Pokiwałam gwałtownie głową i niewiele myśląc rzuciłam mu się w ramiona. Od razu złapał mnie i przygarnął w mocnym uścisku. Każdy skrawek mojego ciała był połączony z jego. Jedynie moja głowa odchylona była tak, abym mogła spojrzeć mu w oczy i wyszeptać słowa podziękowania:

-Dziękuję.. - zaczęłam słabym głosem od wzruszenia. - Tutaj jest magicznie. - dodałam już odzyskując panowanie nad sobą. Byłam za wrażliwa, lecz przy nim nie wstydziłam się tej przypadłości. 

Oczy Ruggero rozświetliły się jeszcze bardziej na moje słowa i ujął moją twarz w swoje dłonie.
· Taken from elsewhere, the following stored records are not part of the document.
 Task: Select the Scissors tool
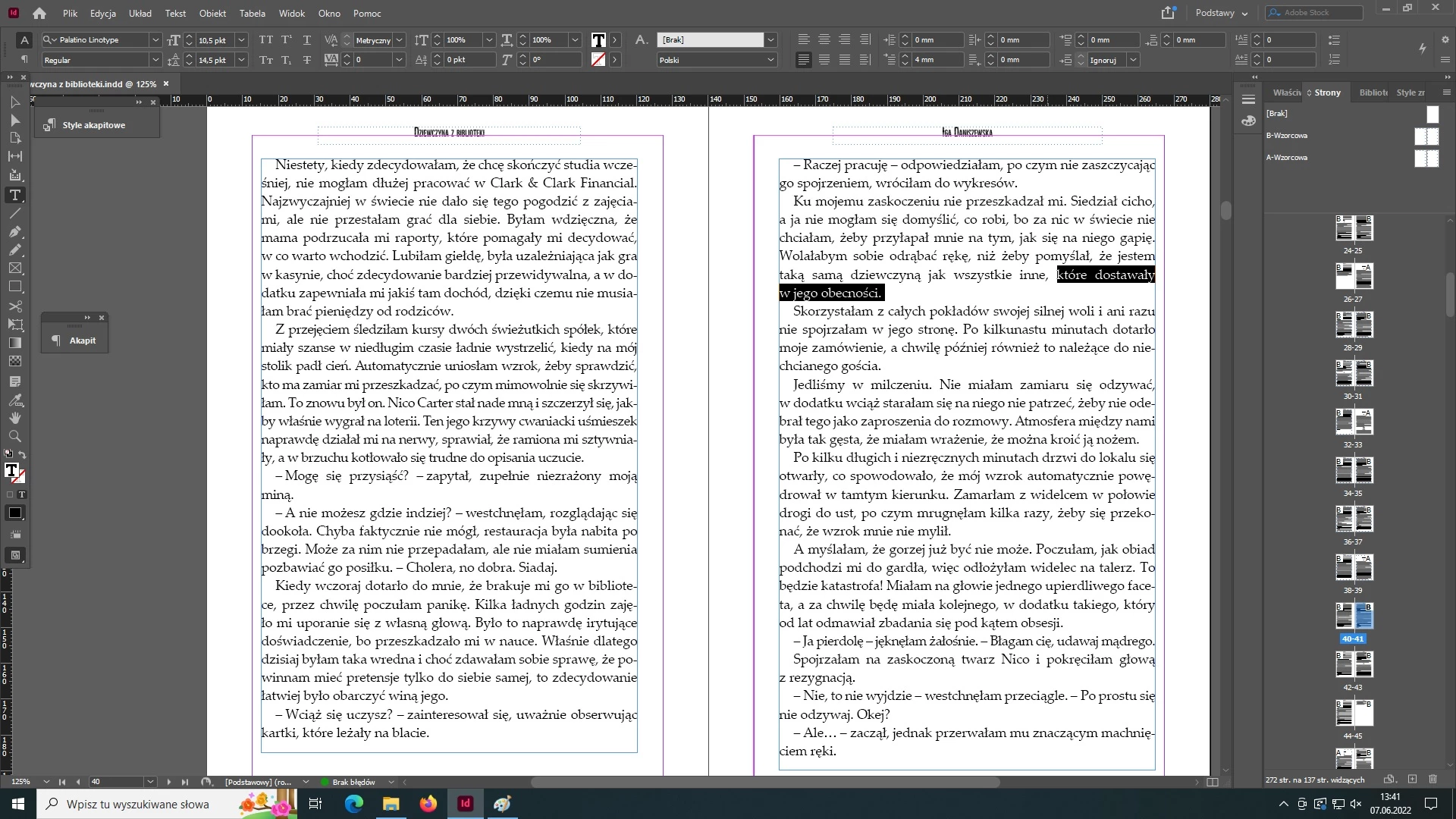[14, 306]
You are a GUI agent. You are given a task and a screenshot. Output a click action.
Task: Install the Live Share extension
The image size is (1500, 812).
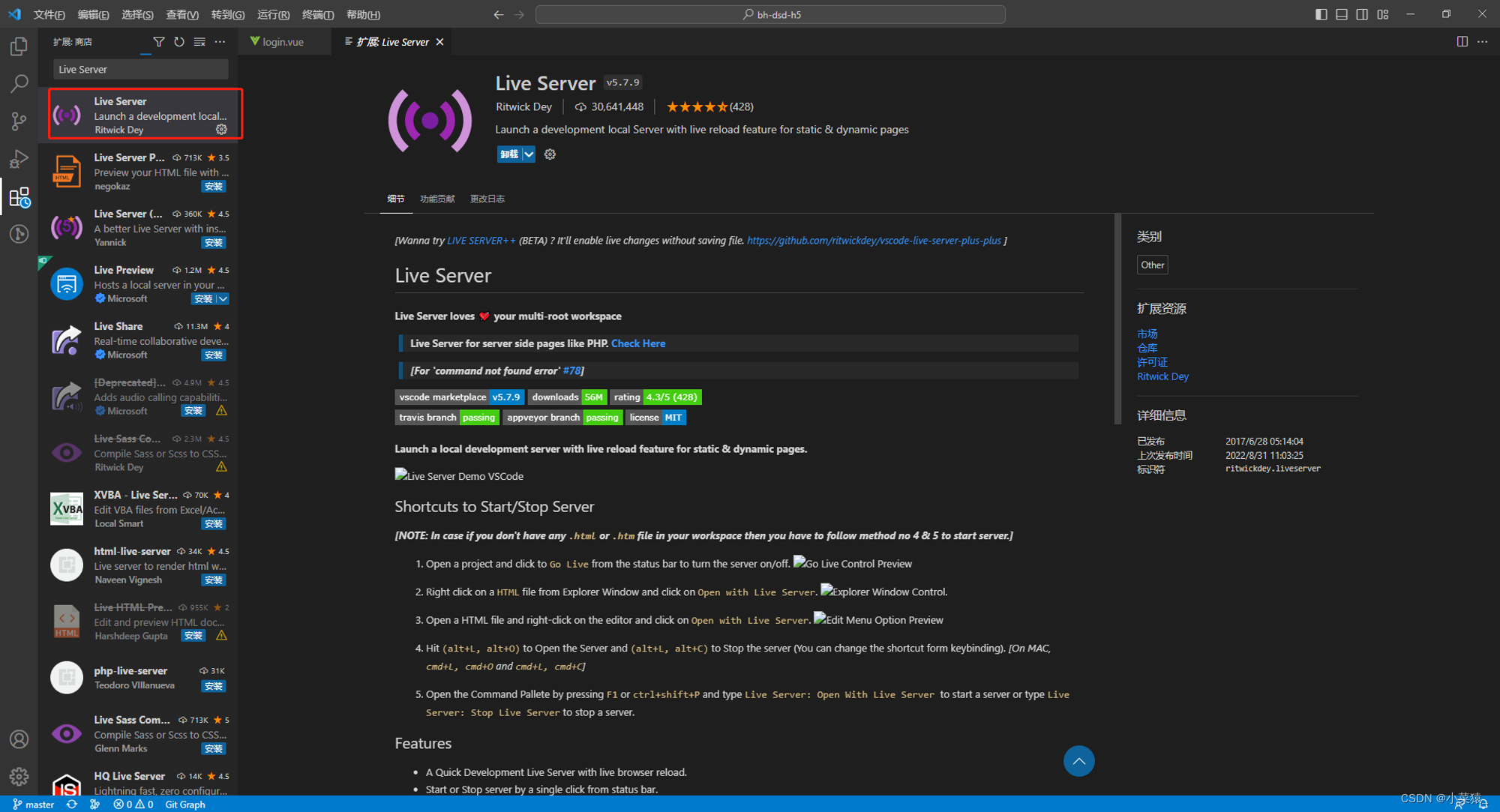pos(214,355)
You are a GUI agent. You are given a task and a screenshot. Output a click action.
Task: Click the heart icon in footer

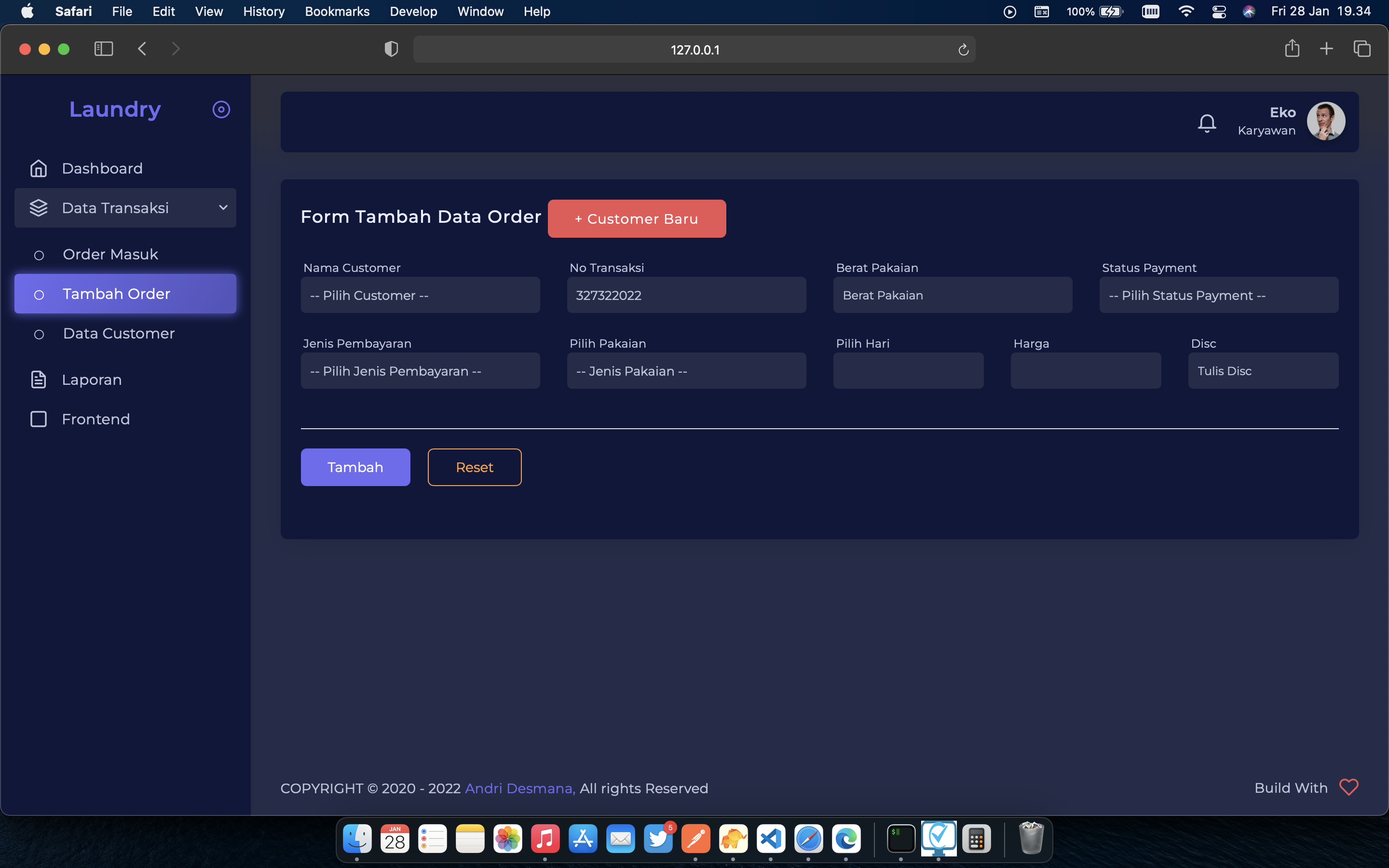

Tak, aby unieść mój podbródek do góry i mieć idealny widok na moje lekko rozchylone usta. Oczekiwałam naszego pocałunku. 

-Tydzień w najcudowniejszym miejscu na ziemi, czas rozpocząć. - wygłosił szybko, a następnie złączył nasze usta w słodkim, głębokim pocałunku. 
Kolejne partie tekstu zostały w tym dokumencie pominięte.